Species identified on this survey:

  • Cleavers
  • Enchanter’s Nightshade
  • Bramble
  • Nettles
  • Cow Parsley
  • Ivy
  • Ground Ivy
  • Wood Avens
  • Rough Meadow Grass
  • Willowherb spp.
  • Hogweed
  • Ash
  • Red Campion
  • Blue Bells
  • 2 as yet unidentified higher plants
  • 2 as yet unidentified grasses

Dissertation Blog entry #3. Survey day 2. 2013.

Off to Ross Mill in Hale today to complete 6 grassland plots and 2 woodland plots. Himalayan Balsam the target invasive species again. The weather forecast was for showers so I packed a cag and some water proof paper making my heavy kit bag that little bit heavier and off I went…

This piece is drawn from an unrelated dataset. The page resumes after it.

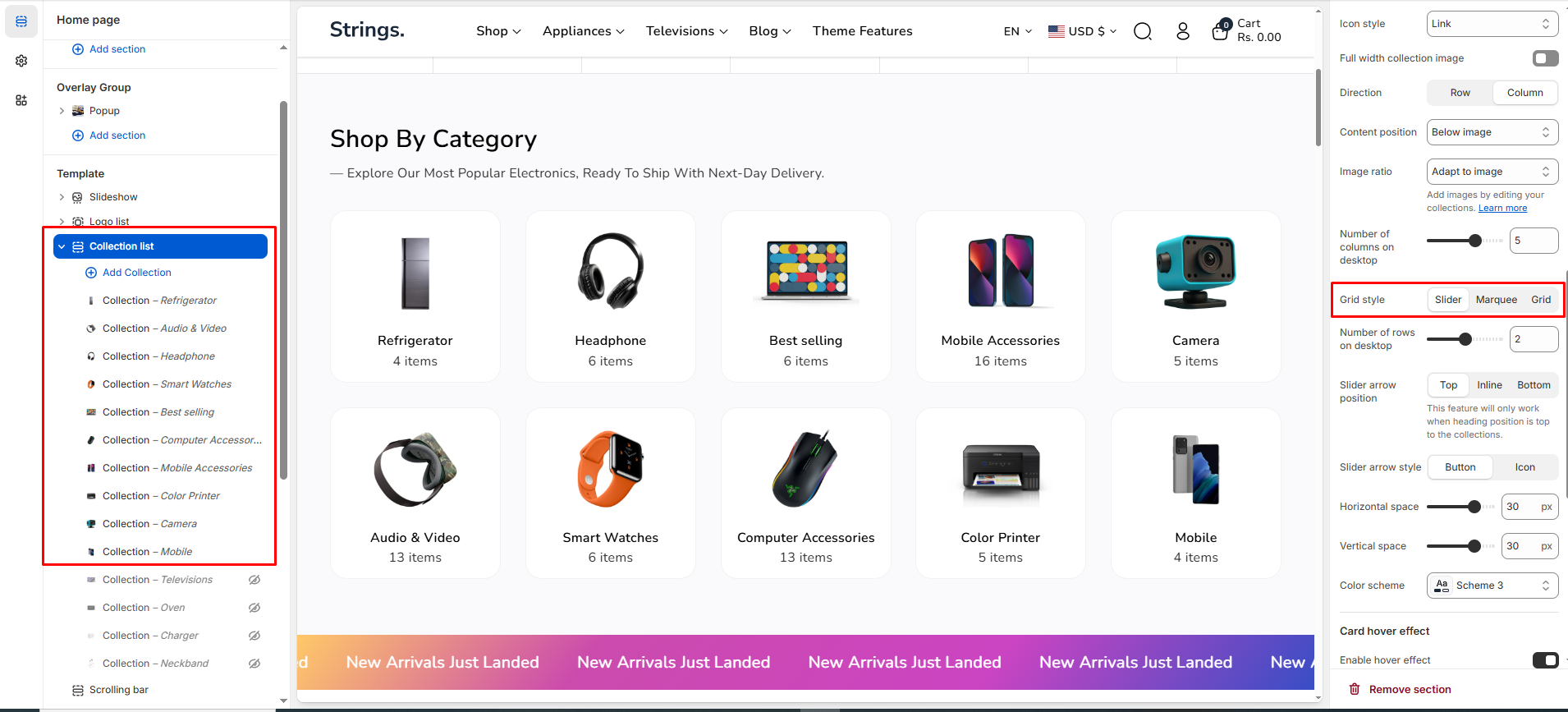Open the Color scheme dropdown

[1492, 586]
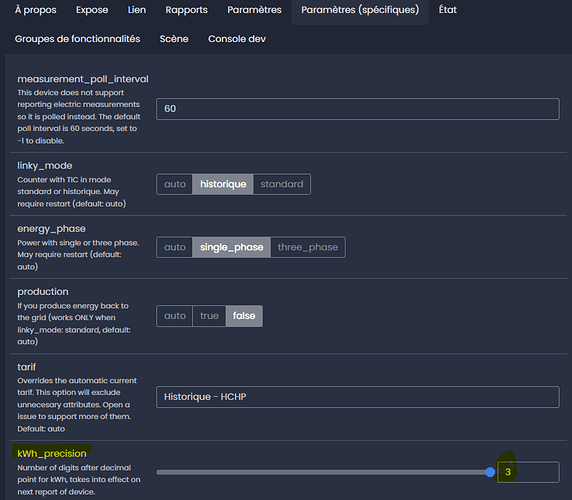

Managed to find the place OK. It’s a quiet, pretty area where you can go a while without seeing anyone. You can hear the motorway but you can’t see it and soon your ears tune it out. I started at the first meadow Sal had shown me. I managed to get 4 quadrats out of it which make up for the loss of 2 at The Carrs yesterday.

Site 2

Straight away I faced a crisis of confidence. There was a plant that looked similar to Himalayan Balsam but was lacking some of its key ID features. Its stem was hairy and its leaves were in opposite pairs not whorls of 3. I know that means it isn’t Himalayan Balsam but that bit of my brain that’s been responsible for deciding what things are for my whole life before I started learning botany kept saying: “But it looks like it”. I tried to call Sal and someone else answered advising that she wasn’t in the office today. I asked them if they knew anything about Himalayan Balsam. They asked what the problem was and I described it badly and they said it sounded like Himalayan Balsam. I called Sal on her mobile, no answer. Poor Sal. I wonder if she regrets putting her contact details on her emails yet? I pulled myself together. It clearly wasn’t Himalayan Balsam so I would ID it later and not pull any of it up. I was made to feel slightly better by the fact that a member of the public who had pulled some Balsam up had also pulled up one of these mystery plants. Just one though. I wonder if they went through the same crisis as me?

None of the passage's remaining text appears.